> Texte fourni

J’ai du mal avec ces deux « cases ». Parce qu’effectivement, on cherche pas mal à comparer l‘une à l‘autre, à déclarer qu’être ceci ou cela, c’est mieux ; et parce que j’ai l’impression d’avoir un pied dans les deux et aucune à la fois. J’ai énormément d’archives, plans, fiches personnages, mais pas seulement. Je peux retracer l’histoire quasi intégrale de mon univers par grandes étapes, j’ai des cartes de beaucoup de choses, des légendes à foison, des arbres généalogiques… Bref, j’ai une trace de tout. Et pourtant… Je n’ai JAMAIS réussi à suivre un plan de chapitre : il y a toujours un moment ou mes personnages partiront plus à droite ou à gauche, ou il surviendra un événement imprévu, et où je préférerais me rendre là où il faut par un autre chemin. Quand je ne change pas carrément de destination.

> Données fournies
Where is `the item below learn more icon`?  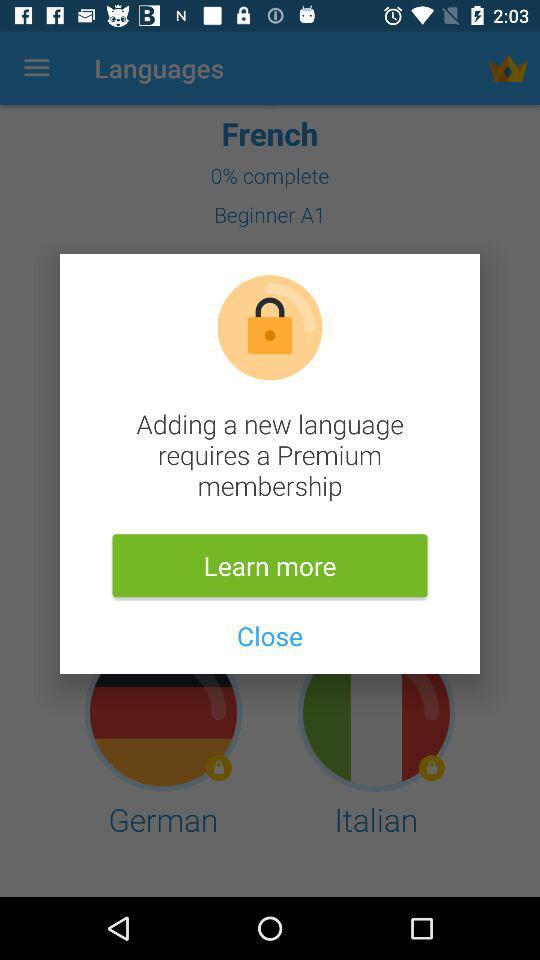
the item below learn more icon is located at coordinates (270, 634).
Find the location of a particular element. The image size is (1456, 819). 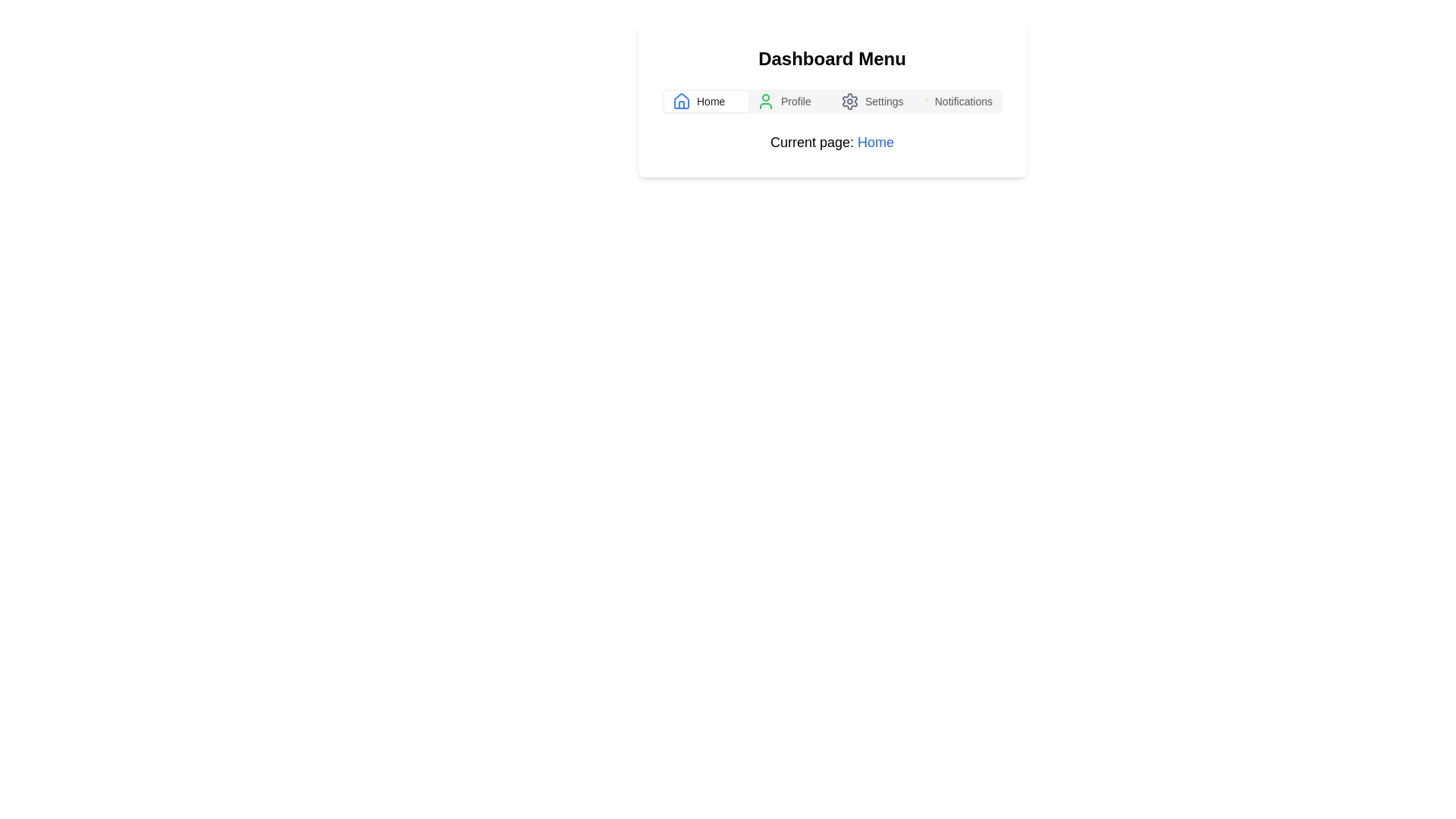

> Exercices proposés
[a] Recopiez le passage du texte fourni situé entre « J’ai du mal » et « carrément de destination. », ces deux extrémités comprises.
[b] Dans le texte fourni, quel type de plan la personne qui s'exprime déclare-t-elle n'avoir jamais réussi à suivre ?
Les données sont sans rapport avec le texte fourni.

> Réponses par exercice
[a]
J’ai du mal avec ces deux « cases ». Parce qu’effectivement, on cherche pas mal à comparer l‘une à l‘autre, à déclarer qu’être ceci ou cela, c’est mieux ; et parce que j’ai l’impression d’avoir un pied dans les deux et aucune à la fois. J’ai énormément d’archives, plans, fiches personnages, mais pas seulement. Je peux retracer l’histoire quasi intégrale de mon univers par grandes étapes, j’ai des cartes de beaucoup de choses, des légendes à foison, des arbres généalogiques… Bref, j’ai une trace de tout. Et pourtant… Je n’ai JAMAIS réussi à suivre un plan de chapitre : il y a toujours un moment ou mes personnages partiront plus à droite ou à gauche, ou il surviendra un événement imprévu, et où je préférerais me rendre là où il faut par un autre chemin. Quand je ne change pas carrément de destination.

[b] Un plan de chapitre.